Several Tornado Cash users sued the Treasury’s OFAC in August 2022 after it alleged the protocol helped launder crypto stolen by the Lazarus Group.

Following a court decision in favor of Tornado Cash, the US Treasury removed the mixer from its sanctions list on March 21 along with several dozen smart contract addresses from the Specially Designated Nationals (SDN) list and has subsequently argued, “This matter is now moot.”

"With Tornado Cash removed from the sanctions list, the US Treasury says a final court ruling isn’t necessary.
Source: Paul Grewal

Treasury said, “Because this court, like all federal courts, has a continuing obligation to satisfy itself that it possesses Article III jurisdiction over the case, briefing on mootness is warranted.”

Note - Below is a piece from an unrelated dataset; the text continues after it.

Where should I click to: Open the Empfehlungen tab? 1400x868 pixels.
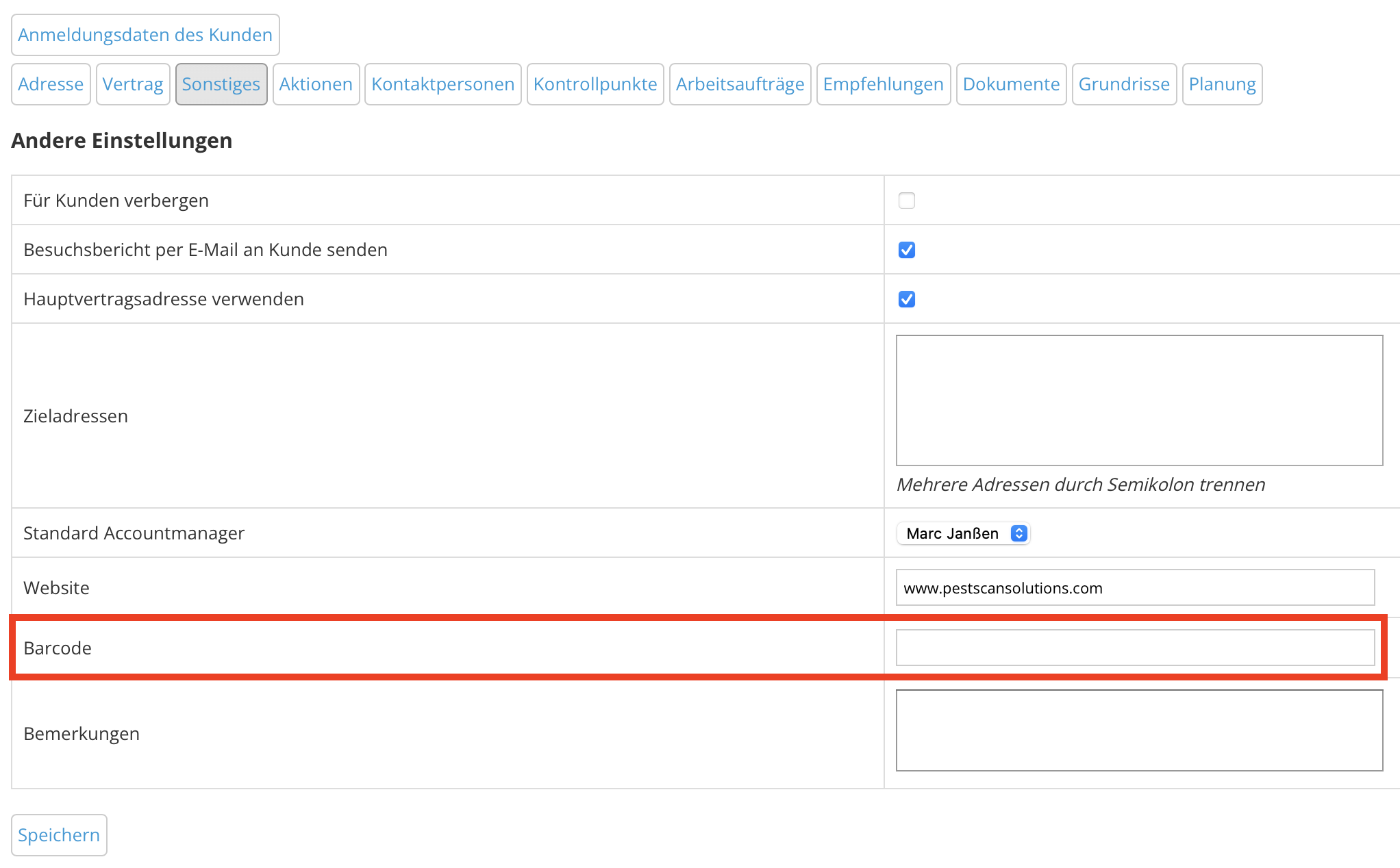883,84
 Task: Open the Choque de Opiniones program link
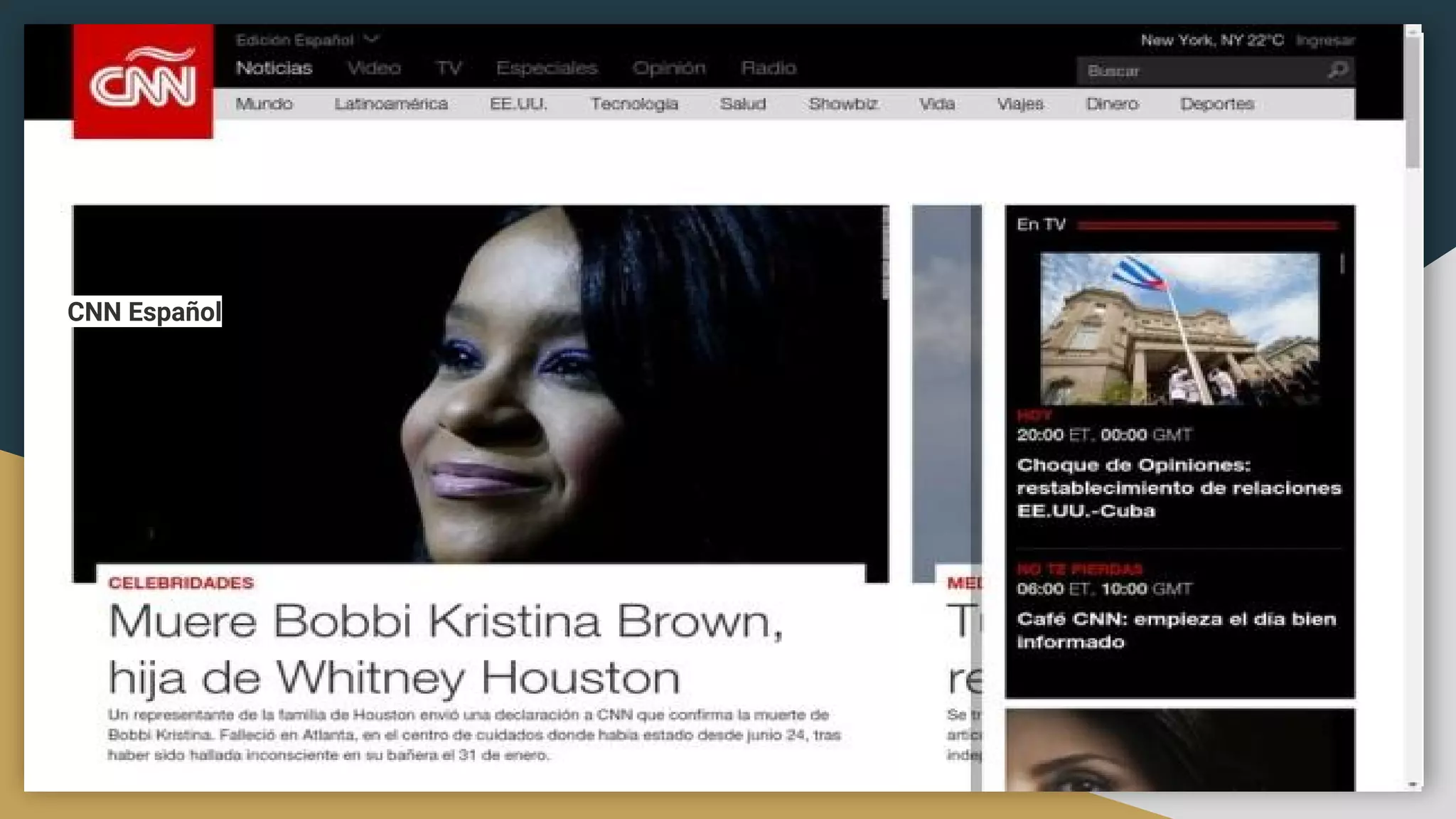1178,488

Court Disagrees, But Treasury Still Wants a Shortcut

Paul Grewal, the chief legal officer of Coinbase, said that the Treasury’s plan to have the case thrown out before a final decision can be made is not the right way to obey the law.

They say they don’t need a final court ruling anymore after reluctantly taking TC off the list. “But that is against the law, and they know it,” he said.

Under the voluntary cessation exception, a defendant’s decision to stop a contested practice moots a case only if the defendant can show that the practice cannot “reasonably be expected to recur.”

Grewal cited a 2024 Supreme Court decision that said removing Yonas Fikre from the No Fly List would not answer his legal complaint because the ban could be put back in place at a later date.

“Here, too, Treasury has taken the Tornado Cash entities off of the SDN, but it hasn’t said for sure that it won’t list Tornado Cash again.” There’s more than one problem with that, and Grewal will make that clear to the district court.

Ethereum’s core developer, Preston Van Loon, led six Tornado Cash users, who were also supported by Coinbase, and filed a case against the Treasury in September 2022, saying that the sanctions were illegal.

Later, crypto policy supporter group Coin Center, which shared the same view, filed a separate case in October 2022.

According to OFAC rules, Tornado Cash was an entity that could be designated in August 2023, and a federal court judge in Texas agreed with the US Treasury. In November, a three-judge panel considered the appeal and found that Treasury’s actions against the crypto mixer’s unchangeable smart contracts were illegal.

Tornado’s Founders Still Caught in Trouble, Even as Sanctions Drop

The US Treasury appealed the ruling within the 60-day window, but the court still sided with Tornado Cash. The court again sided with Tornado Cash and overturned the sanctions on January 21, telling the government agency to remove them by March.

Its founders are still facing legal trouble. In August 2023, the US charged Roman Storm and his co-founder, Roman Semenov, with using Tornado Cash to assist with over $1 billion in crypto laundering.

The FBI still has Semenov on its most wanted list. Storm is released with the $2 million bond, and his trial is set for April.

Meanwhile, Alexey Pertsev got ready to appeal his money laundering conviction; a Dutch court suspended his “pretrial detention,” thus releasing him from prison.